Where Republican presidential candidates stand: Climate change
ABOUT THE CANDIDATE
Ryan Binkley: Binkley, 56, is the president, CEO and co-founder of Generational Equity Group and a pastor from Texas. He announced his White House bid in April 2023, and he told the Des Moines Register he believed he could carve a lane in the GOP primary to prioritize unity and bipartisanship on financial, immigration and health care policies.
Ron DeSantis: The Florida governor, 45, entered the presidential election in May 2023. DeSantis previously served as a member of the U.S. House, representing Florida’s 6th congressional district. The Florida governor’s campaign has been marked by culture war battles and conflicts with Trump, once one of his allies.
Nikki Haley: Haley, 51, served as South Carolina governor from 2011 to 2017, stepping down in 2017 to take the role of ambassador to the United Nations in the Trump administration. She announced her presidential bid in February 2023, citing her record of economic growth as governor and deep knowledge of world affairs.
Donald Trump: There has never been a presidential candidate like the former President. Trump, 77, who announced his reelection campaign in November 2022, could become the first ex-president to win back the White House since Grover Cleveland. He is the first major candidate to face the prospect of four criminal trials during an election year.
ON CLIMATE CHANGE
Binkley has said America’s climate policies should focus on developing new technologies and other approaches to produce “affordable and dependable green energy,” according to his website. He has called for the U.S. to focus on technological developments as the country faces the consequences of climate change, and he has accused leaders of focusing on approaches that are expensive and do not deliver promised solutions.

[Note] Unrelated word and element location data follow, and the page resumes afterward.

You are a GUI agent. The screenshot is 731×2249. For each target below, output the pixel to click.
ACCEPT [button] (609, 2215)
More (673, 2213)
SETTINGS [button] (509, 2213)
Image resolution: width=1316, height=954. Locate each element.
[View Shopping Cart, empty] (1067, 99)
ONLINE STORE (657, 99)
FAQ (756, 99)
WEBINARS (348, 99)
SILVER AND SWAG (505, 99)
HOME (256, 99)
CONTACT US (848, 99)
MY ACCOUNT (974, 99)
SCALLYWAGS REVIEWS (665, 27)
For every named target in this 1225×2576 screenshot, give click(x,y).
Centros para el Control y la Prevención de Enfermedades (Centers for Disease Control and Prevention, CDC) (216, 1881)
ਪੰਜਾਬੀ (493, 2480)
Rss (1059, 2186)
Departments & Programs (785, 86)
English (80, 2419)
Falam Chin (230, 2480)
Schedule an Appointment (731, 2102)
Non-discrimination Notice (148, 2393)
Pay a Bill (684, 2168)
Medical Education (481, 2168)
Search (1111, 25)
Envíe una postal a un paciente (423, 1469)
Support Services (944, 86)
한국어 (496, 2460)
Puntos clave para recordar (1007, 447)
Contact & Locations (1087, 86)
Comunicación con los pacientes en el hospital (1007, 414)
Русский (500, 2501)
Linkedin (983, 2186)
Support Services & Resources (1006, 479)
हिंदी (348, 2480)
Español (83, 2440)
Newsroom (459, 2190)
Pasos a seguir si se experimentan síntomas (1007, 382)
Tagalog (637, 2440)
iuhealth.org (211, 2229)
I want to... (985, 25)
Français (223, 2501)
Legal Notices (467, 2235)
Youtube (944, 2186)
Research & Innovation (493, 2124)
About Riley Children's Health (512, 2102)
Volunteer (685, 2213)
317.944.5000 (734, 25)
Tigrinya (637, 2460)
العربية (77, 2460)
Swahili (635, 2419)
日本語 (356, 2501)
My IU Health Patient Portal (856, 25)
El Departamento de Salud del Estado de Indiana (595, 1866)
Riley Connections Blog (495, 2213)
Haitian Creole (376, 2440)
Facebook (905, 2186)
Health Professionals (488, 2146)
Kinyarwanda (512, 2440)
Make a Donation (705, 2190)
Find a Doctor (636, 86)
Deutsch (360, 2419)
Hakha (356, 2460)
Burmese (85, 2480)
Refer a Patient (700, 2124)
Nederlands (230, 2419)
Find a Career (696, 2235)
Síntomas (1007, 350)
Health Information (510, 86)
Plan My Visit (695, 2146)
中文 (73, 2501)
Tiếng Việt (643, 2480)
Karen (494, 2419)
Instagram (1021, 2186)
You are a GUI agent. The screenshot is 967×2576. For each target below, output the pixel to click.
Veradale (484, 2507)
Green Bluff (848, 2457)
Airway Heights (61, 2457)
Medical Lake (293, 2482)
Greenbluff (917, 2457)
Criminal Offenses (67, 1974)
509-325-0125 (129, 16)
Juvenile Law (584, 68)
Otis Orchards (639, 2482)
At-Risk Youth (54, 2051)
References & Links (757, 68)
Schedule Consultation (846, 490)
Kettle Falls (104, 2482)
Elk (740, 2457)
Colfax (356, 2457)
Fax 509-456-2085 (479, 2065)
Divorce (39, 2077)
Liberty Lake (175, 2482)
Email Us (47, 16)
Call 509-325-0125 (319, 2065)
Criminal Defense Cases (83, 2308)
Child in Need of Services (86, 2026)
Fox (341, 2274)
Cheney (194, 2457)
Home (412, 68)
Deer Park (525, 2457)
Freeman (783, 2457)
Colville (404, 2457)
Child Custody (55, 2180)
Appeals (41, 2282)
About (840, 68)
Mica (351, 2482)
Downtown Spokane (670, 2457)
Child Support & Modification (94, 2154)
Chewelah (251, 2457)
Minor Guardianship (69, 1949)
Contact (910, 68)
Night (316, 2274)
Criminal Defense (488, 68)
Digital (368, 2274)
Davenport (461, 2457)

DeSantis has previously downplayed the effects of climate change, instead supporting oil and gas exploration and development. He has called for refilling the strategic petroleum reserve and limiting future use to emergencies, boosting the nuclear energy industry and eliminating Biden’s subsidies for electric vehicles. If elected, he would also withdraw the country from the Paris climate agreement, Global Methane Pledge and all “Net Zero” commitments, according to his website.
Though Haley believes in human-caused climate change, the main focus of her environmental agenda on the campaign trail has been U.S. energy independence. She has pledged to cut what she calls “Biden’s wasteful green energy subsidies and regulations,” boost oil production in the U.S. and expedite permitting for interstate pipelines. However, she has signaled support for carbon capture and nuclear energy alternatives to fossil fuels.
Trump opposes most climate change legislation, a position that hasn’t changed since his term in the White House. During his presidency, he withdrew the United States from the Paris Agreement, a global climate initiative that Biden rejoined once he took office. As president, Trump rolled back swaths of the nation’s environmental regulations, and he has regularly minimized the effects of climate change around the world.